A figurehead of Hamzy’s drug network was his delivery driver, the owner of a refrigerated trucking business who had fallen on hard times financially. He was a cleanskin, a nobody who’d turned to Hamzy for a cash injection to keep the company afloat.
A worker knew Hamzy and put the two men in touch. With this leverage, Hamzy used the company as his personal drug couriering service. But he saw other potential as a business partner.
One idea he toyed with was borrowing money against the business to fund a lease on a warehouse in Auburn or Bankstown, a headquarters for a new street gang he was planning to set up, one that would be modelled on the mafia families of the United States.

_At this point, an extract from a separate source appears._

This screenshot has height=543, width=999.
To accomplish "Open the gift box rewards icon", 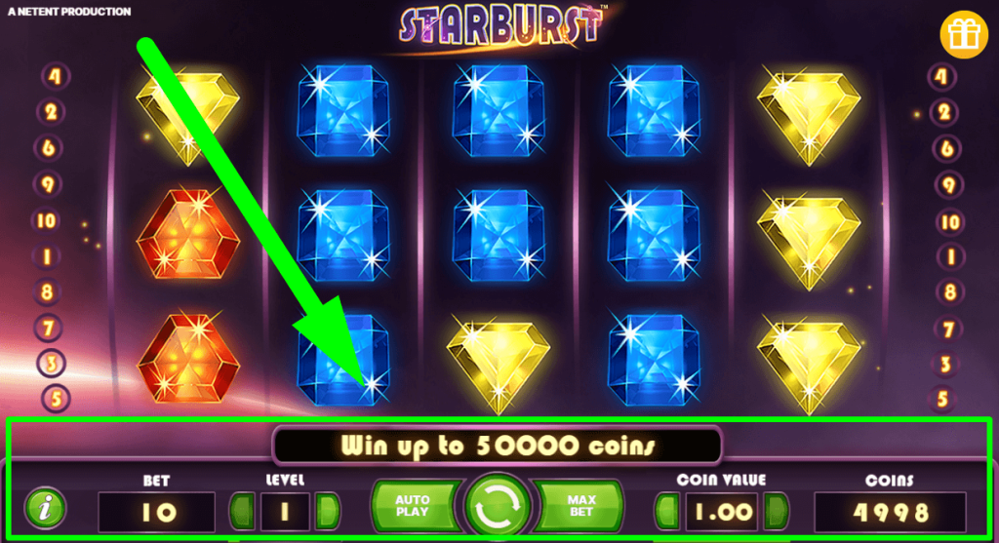I will (963, 34).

In his mind, Hamzy envisioned his crew driving around in a fleet of black Chrysler vehicles. Chapters would be led by captains and lieutenants. His father, Khaled, was tasked with finding the warehouse and the pair thrashed out these plans whenever he visited his son in prison.
“I don’t kill people today. What I do to them, I get a knife, puncture their ears, put acid in their eye.”
These conversations, captured on a listening device, paint a disturbing picture of Hamzy’s mind as he railed against his father, complaining bitterly of people who had been cheating them out of drug profits.
“People are laughing at us, Dad,” he said in Arabic. “If this is not affecting your honour, I don’t know what’s going to affect your honour. I can’t work like this.”
As he continued, Hamzy swore revenge, assuring his father that jail wouldn’t settle his bloodlust.
“I am a man that doesn’t care. No one plays me up … don’t think that the time frame will drop my blood or something, Dad. Because in jail, every day you can think of it, every day … it won’t decrease. It increases,” he said.
“I don’t kill people today. What I do to them, I get a knife, puncture their ears, put acid in their eye, cut their tongue, I put a knife in their back, so never they can walk again.
“So they can’t hear, they can’t see, they can’t talk and they can’t move. It means they will be depending on someone all their lives … and every day they will be thinking that I have done this to them.”